Mr. Bennet, après l’avoir écoutée attentivement, lui répondit :

— Lydia ne se calmera pas tant qu’elle ne sera pas exhibée dans un endroit à la mode. Or, nous ne pouvons espérer qu’elle trouvera une meilleure occasion de le faire avec aussi peu de dépense et d’inconvénient pour le reste de sa famille.

— Si vous saviez le tort que Lydia peut nous causer, — ou plutôt nous a causé déjà, — par la liberté et la hardiesse de ses manières, je suis sûre que vous en jugeriez autrement.
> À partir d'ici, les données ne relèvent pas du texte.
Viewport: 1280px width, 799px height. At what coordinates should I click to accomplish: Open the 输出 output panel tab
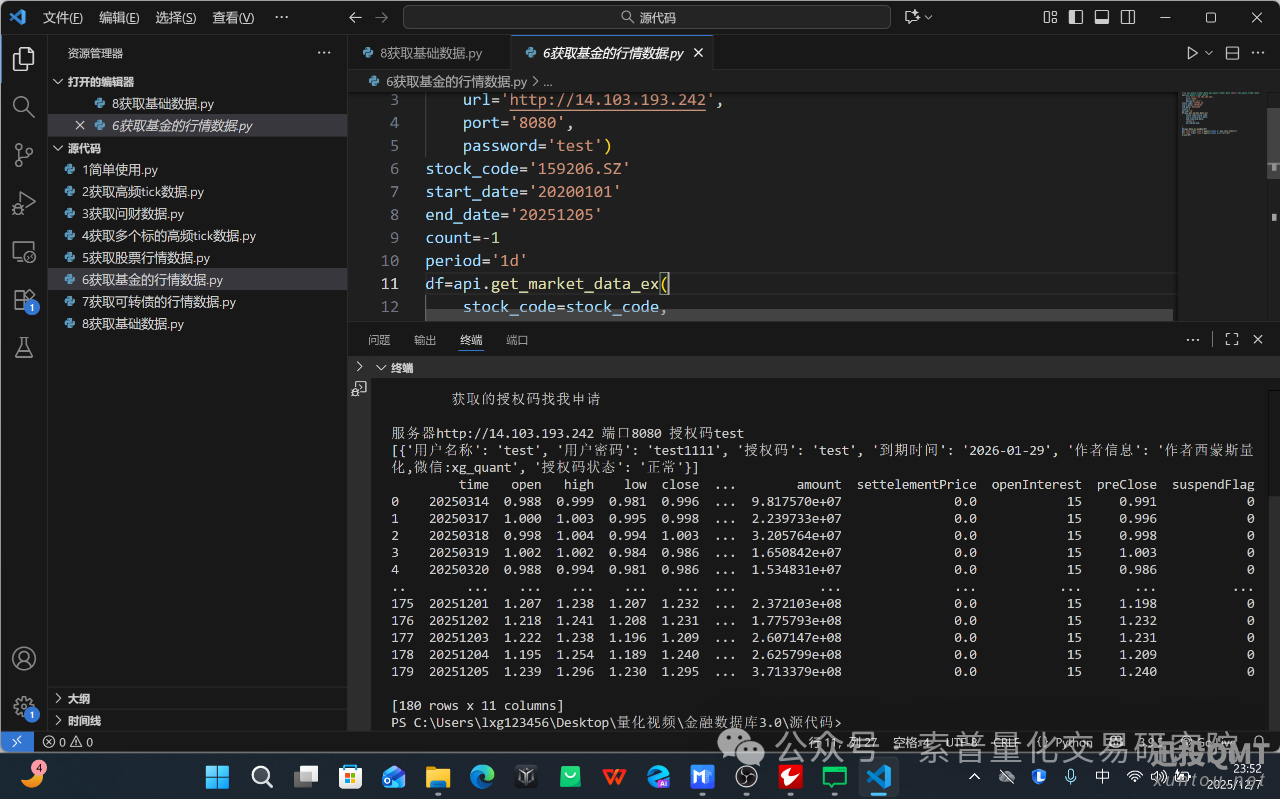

— Le tort que Lydia nous a causé ! répéta Mr. Bennet. Quoi ? aurait-elle mis en fuite un de vos soupirants ? Pauvre petite Lizzy ! Mais remettez-vous ; les esprits assez délicats pour s’affecter d’aussi peu de chose ne méritent pas d’être regrettés. Allons, faites-moi la liste de ces pitoyables candidats que cette écervelée de Lydia a effarouchés.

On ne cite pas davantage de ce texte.